> Exercise:
Output every line of the data exactly as it appears.

> The records:
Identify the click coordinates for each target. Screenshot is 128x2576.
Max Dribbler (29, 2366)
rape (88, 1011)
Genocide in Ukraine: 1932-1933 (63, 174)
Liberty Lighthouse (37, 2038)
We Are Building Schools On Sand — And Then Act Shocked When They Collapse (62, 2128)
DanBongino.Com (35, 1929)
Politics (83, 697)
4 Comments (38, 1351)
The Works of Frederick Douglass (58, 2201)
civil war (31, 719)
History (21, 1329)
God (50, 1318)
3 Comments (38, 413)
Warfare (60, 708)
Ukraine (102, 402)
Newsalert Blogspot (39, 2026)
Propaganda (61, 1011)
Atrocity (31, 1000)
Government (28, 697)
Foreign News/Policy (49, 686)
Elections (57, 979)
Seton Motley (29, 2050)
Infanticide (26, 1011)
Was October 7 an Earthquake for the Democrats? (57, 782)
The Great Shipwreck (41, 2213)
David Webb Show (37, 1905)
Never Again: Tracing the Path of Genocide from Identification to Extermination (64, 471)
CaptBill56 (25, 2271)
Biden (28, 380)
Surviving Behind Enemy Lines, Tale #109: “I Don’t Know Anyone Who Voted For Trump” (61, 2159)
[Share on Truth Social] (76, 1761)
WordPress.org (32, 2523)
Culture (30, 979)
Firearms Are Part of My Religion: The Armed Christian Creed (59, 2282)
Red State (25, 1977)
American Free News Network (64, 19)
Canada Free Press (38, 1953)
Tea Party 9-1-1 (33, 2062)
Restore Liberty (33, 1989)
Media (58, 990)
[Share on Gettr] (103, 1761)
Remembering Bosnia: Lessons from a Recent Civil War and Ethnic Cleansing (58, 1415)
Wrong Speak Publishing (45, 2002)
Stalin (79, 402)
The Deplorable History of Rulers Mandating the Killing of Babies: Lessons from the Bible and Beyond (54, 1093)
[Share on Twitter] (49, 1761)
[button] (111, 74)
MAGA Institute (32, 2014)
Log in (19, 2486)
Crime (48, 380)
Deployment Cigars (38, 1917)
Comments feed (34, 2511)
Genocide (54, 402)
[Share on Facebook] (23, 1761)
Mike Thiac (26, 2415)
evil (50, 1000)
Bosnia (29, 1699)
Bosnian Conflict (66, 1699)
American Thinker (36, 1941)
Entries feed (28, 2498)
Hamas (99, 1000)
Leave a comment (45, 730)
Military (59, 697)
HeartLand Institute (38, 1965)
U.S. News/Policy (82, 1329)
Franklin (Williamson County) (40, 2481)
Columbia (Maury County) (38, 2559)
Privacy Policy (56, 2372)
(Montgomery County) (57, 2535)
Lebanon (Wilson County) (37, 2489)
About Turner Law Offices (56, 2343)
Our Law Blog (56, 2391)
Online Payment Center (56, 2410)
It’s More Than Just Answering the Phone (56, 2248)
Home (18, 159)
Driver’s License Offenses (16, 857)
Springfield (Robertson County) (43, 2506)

> Exercise answer:
Identify the click coordinates for each target. Screenshot is 128x2576.
Max Dribbler (29, 2366)
rape (88, 1011)
Genocide in Ukraine: 1932-1933 (63, 174)
Liberty Lighthouse (37, 2038)
We Are Building Schools On Sand — And Then Act Shocked When They Collapse (62, 2128)
DanBongino.Com (35, 1929)
Politics (83, 697)
4 Comments (38, 1351)
The Works of Frederick Douglass (58, 2201)
civil war (31, 719)
History (21, 1329)
God (50, 1318)
3 Comments (38, 413)
Warfare (60, 708)
Ukraine (102, 402)
Newsalert Blogspot (39, 2026)
Propaganda (61, 1011)
Atrocity (31, 1000)
Government (28, 697)
Foreign News/Policy (49, 686)
Elections (57, 979)
Seton Motley (29, 2050)
Infanticide (26, 1011)
Was October 7 an Earthquake for the Democrats? (57, 782)
The Great Shipwreck (41, 2213)
David Webb Show (37, 1905)
Never Again: Tracing the Path of Genocide from Identification to Extermination (64, 471)
CaptBill56 (25, 2271)
Biden (28, 380)
Surviving Behind Enemy Lines, Tale #109: “I Don’t Know Anyone Who Voted For Trump” (61, 2159)
[Share on Truth Social] (76, 1761)
WordPress.org (32, 2523)
Culture (30, 979)
Firearms Are Part of My Religion: The Armed Christian Creed (59, 2282)
Red State (25, 1977)
American Free News Network (64, 19)
Canada Free Press (38, 1953)
Tea Party 9-1-1 (33, 2062)
Restore Liberty (33, 1989)
Media (58, 990)
[Share on Gettr] (103, 1761)
Remembering Bosnia: Lessons from a Recent Civil War and Ethnic Cleansing (58, 1415)
Wrong Speak Publishing (45, 2002)
Stalin (79, 402)
The Deplorable History of Rulers Mandating the Killing of Babies: Lessons from the Bible and Beyond (54, 1093)
[Share on Twitter] (49, 1761)
[button] (111, 74)
MAGA Institute (32, 2014)
Log in (19, 2486)
Crime (48, 380)
Deployment Cigars (38, 1917)
Comments feed (34, 2511)
Genocide (54, 402)
[Share on Facebook] (23, 1761)
Mike Thiac (26, 2415)
evil (50, 1000)
Bosnia (29, 1699)
Bosnian Conflict (66, 1699)
American Thinker (36, 1941)
Entries feed (28, 2498)
Hamas (99, 1000)
Leave a comment (45, 730)
Military (59, 697)
HeartLand Institute (38, 1965)
U.S. News/Policy (82, 1329)
Franklin (Williamson County) (40, 2481)
Columbia (Maury County) (38, 2559)
Privacy Policy (56, 2372)
(Montgomery County) (57, 2535)
Lebanon (Wilson County) (37, 2489)
About Turner Law Offices (56, 2343)
Our Law Blog (56, 2391)
Online Payment Center (56, 2410)
It’s More Than Just Answering the Phone (56, 2248)
Home (18, 159)
Driver’s License Offenses (16, 857)
Springfield (Robertson County) (43, 2506)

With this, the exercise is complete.